8. The method according to claim 7, wherein, The random delay is introduced after the (N-1)th round is completed and before the (N-1)th round is repeated.
9. The method according to claim 1, wherein, The byte substitution operation and the row shift operation are performed in different orders during at least one round of the round to minimize the probability of a successful DFA attack.
10. The method according to claim 1, wherein, A virtual execution round is introduced between the completion of the (N-1)th round and the completion of the repeated (N-1)th round to minimize the probability of a successful DFA attack.
11. An integrated circuit for executing an AES encryption algorithm with N rounds and for detecting DFA attacks, comprising: An integrated wheel circuit, wherein a wheel is defined as the time it takes for an operation within the integrated wheel circuit to be performed once, wherein the integrated wheel circuit includes: The system includes a byte replacement circuit, a row shifting circuit, a column mixing circuit, an adder, an input multiplexer, and an adder multiplexer; wherein the byte replacement circuit and the row shifting circuit are executed sequentially before the column mixing circuit; the adder is executed after the column mixing circuit; the input multiplexer is used to select using the output of the adder or plaintext data; and the adder multiplexer is used to bypass the column mixing circuit during the final round.
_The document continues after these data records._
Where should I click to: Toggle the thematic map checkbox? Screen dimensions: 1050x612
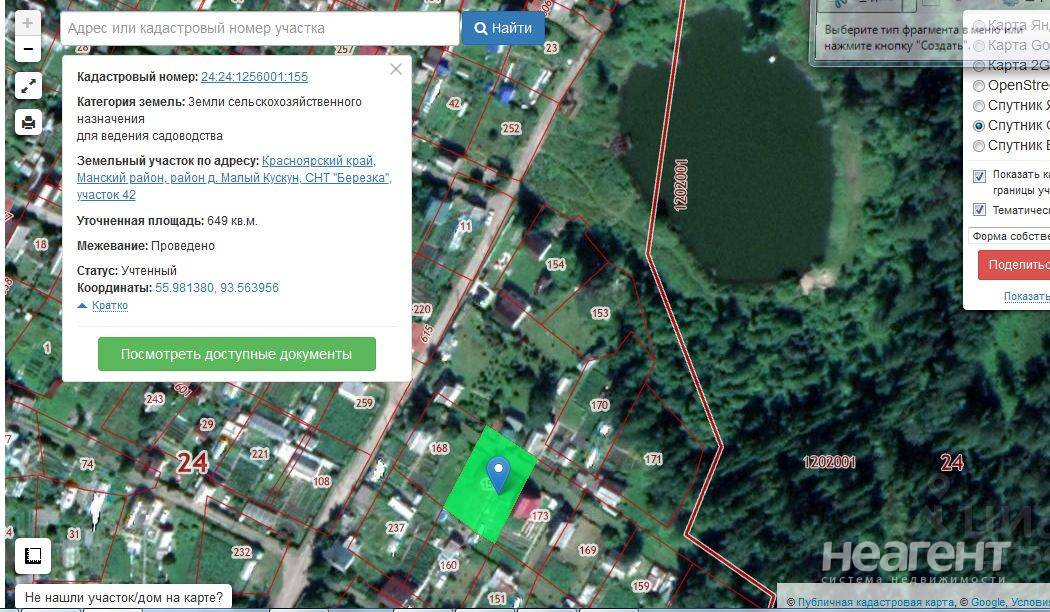980,210
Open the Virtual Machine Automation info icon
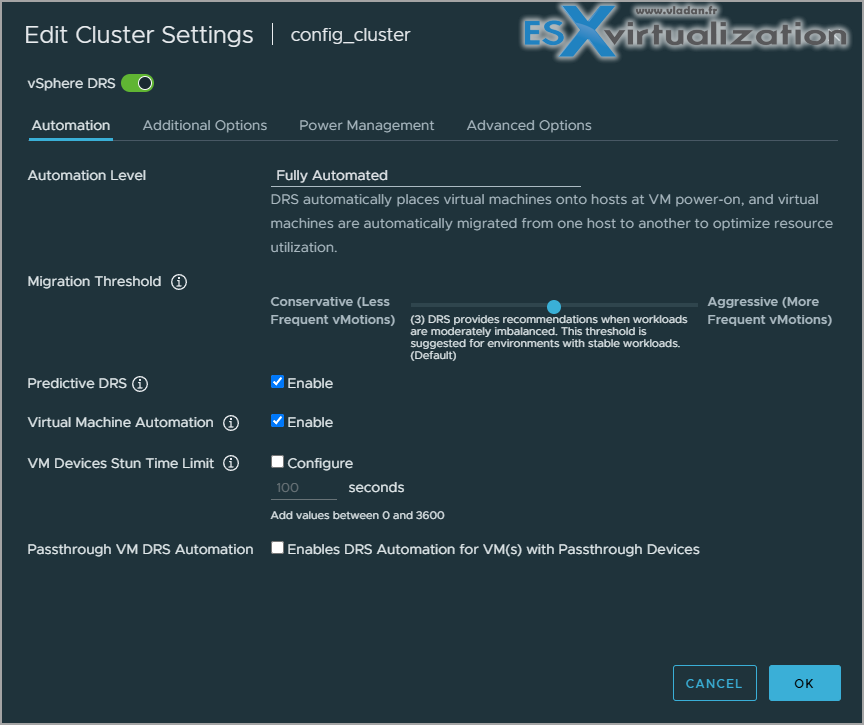Viewport: 864px width, 725px height. tap(231, 423)
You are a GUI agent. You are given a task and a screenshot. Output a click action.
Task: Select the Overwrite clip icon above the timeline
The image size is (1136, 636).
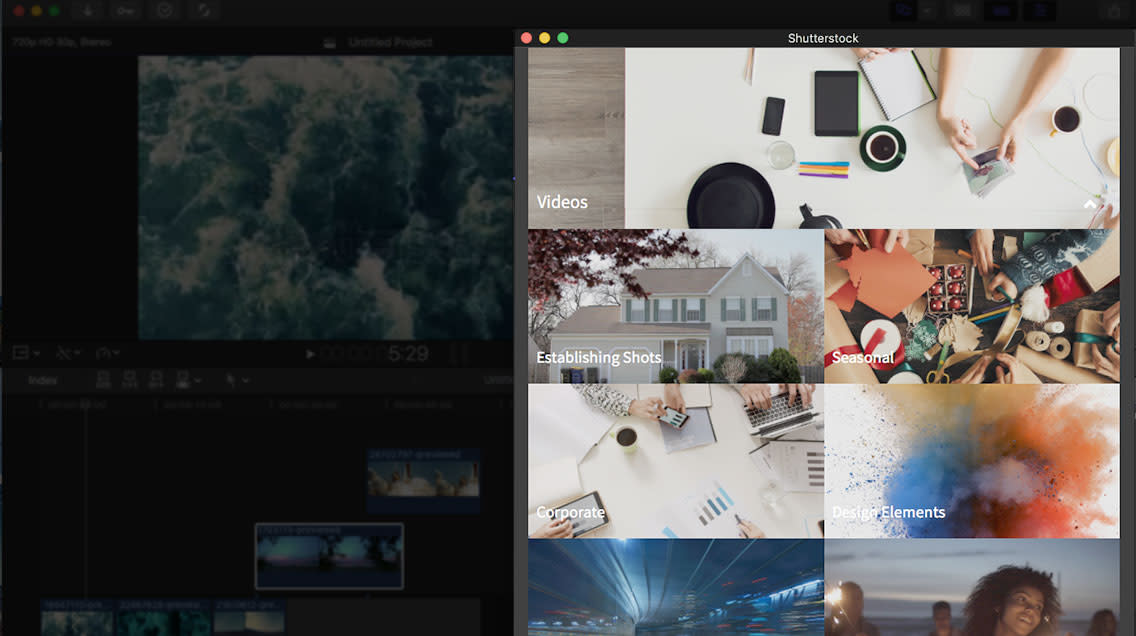click(182, 379)
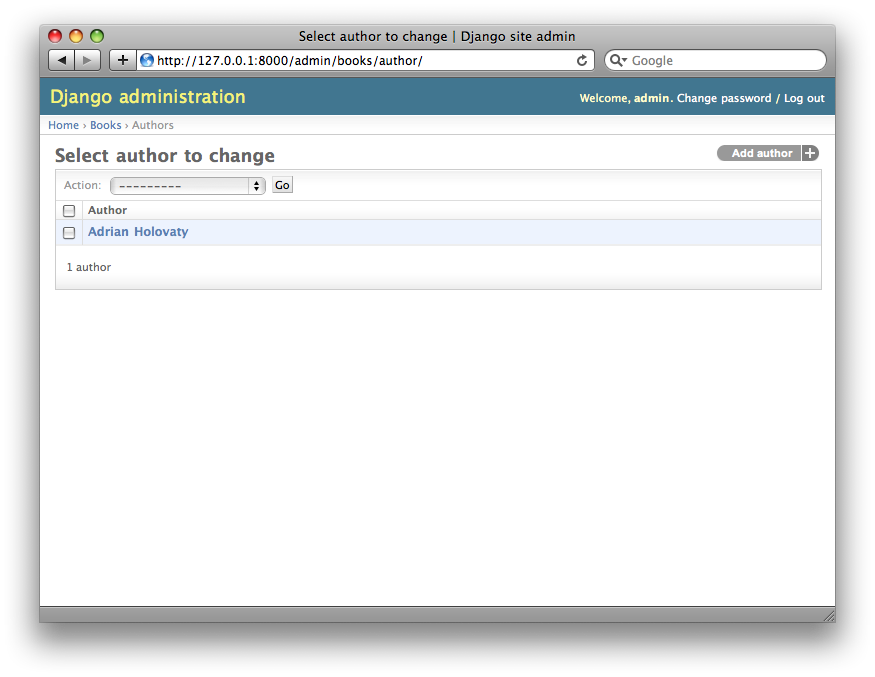875x677 pixels.
Task: Click the reload icon in the address bar
Action: coord(582,60)
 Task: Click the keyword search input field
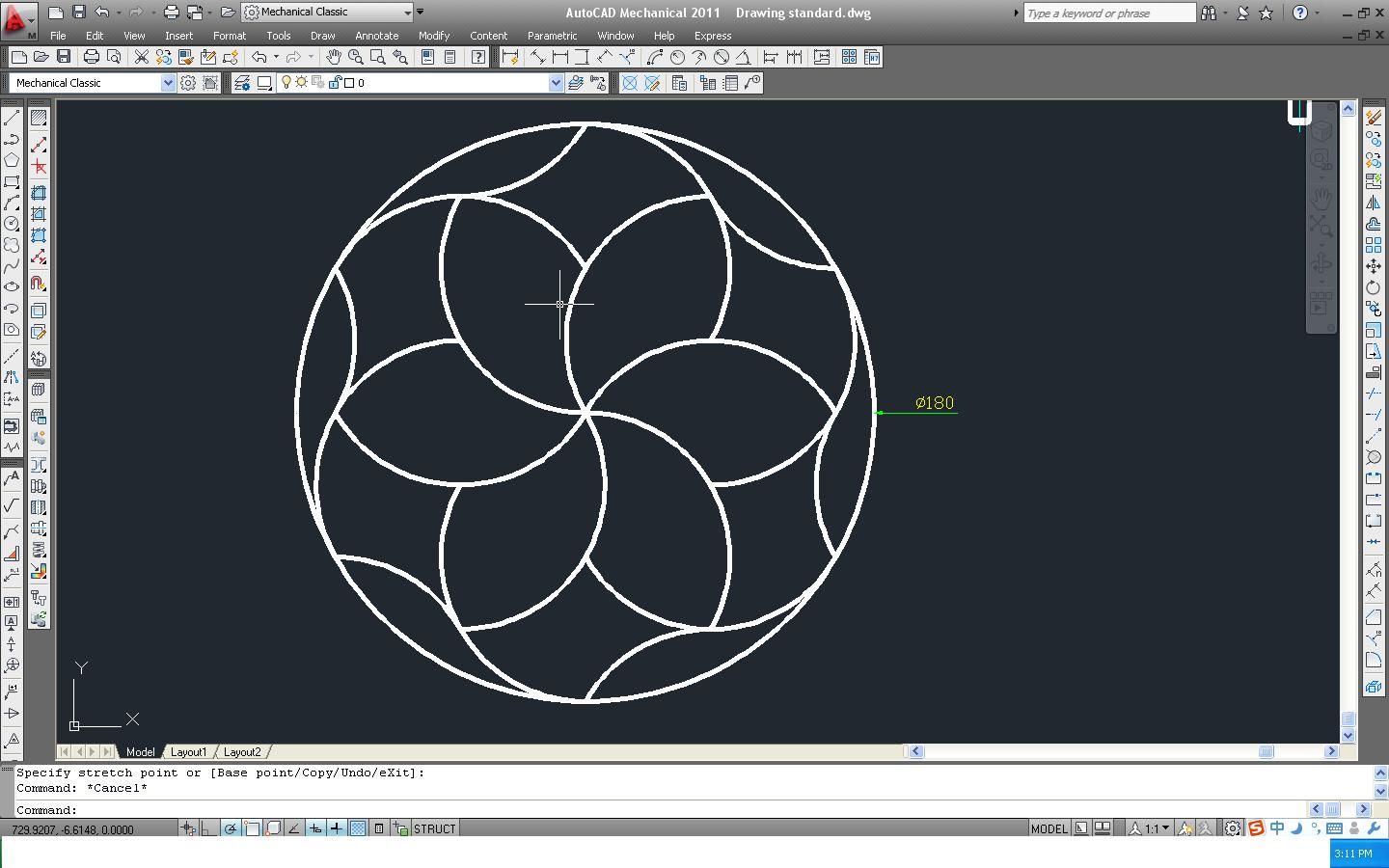coord(1108,13)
At least one latch is used to hold temporary data and results; The multiplexer is re-examined, with the output of one of the at least one latch as the input; A comparator for comparing the output of one of the at least one latches with another value; and Controller, wherein the controller configures the integrated circuit to: Execute the first N-2 rounds; After the column mixing circuit in round N-2 is completed, the temporary data is stored in one of the at least one latch; Execute at least a portion of round N-1; After completing the column mixing circuit in the (N-1)th round, the result is stored in one of the at least one latch; The temporary data is used to repeat a portion of the AES encryption algorithm, wherein the repeated portion of the AES encryption algorithm includes all operations that begin after the temporary data is saved and end with the operation following the storage of the result; Compare the output of the repeated portion of the AES encryption algorithm with the saved result; and If the output of the repeated portion of the AES encryption algorithm does not match the saved result, an error is marked.
12. The integrated circuit according to claim 11, wherein, The temporary data is stored before the adder in the (N-2)th round and after the column mixing circuit.
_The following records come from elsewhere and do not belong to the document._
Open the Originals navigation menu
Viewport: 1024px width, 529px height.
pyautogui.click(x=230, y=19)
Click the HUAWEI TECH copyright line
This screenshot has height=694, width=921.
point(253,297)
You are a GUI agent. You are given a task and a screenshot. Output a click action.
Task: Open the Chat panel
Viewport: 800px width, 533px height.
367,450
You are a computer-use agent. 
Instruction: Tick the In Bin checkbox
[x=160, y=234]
13. The integrated circuit according to claim 11, wherein, The temporary data is saved after the adder in the (N-2)th round and before the (N-1)th round.
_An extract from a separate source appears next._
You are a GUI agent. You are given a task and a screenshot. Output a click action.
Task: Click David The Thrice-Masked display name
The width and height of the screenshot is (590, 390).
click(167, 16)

14. The integrated circuit according to claim 11, wherein, The result is saved before the adder in the (N-1)th round and after the column mixing circuit.
15. The integrated circuit according to claim 11, wherein, The result is saved after the adder in the (N-1)th round and before the Nth round.
16. The integrated circuit according to claim 11, wherein, The controller introduces random delays during the execution of the AES encryption algorithm to minimize the probability of a successful DFA attack.
17. The integrated circuit according to claim 16, wherein, The random delay is introduced after the (N-1)th round is completed and before the (N-1)th round is repeated.
18. The integrated circuit according to claim 11, wherein, The byte substitution circuit and the row shifting circuit are executed in different orders during at least one round of the round to minimize the probability of a successful DFA attack.
19. The integrated circuit according to claim 11, wherein, A virtual execution round is introduced between the completion of the (N-1)th round and the completion of the repeated (N-1)th round to minimize the probability of a successful DFA attack.
20. The integrated circuit according to claim 11, wherein, The at least one latch includes two latches: a hold latch and a result latch, wherein temporary data is stored in the hold latch and the result is stored in the result latch.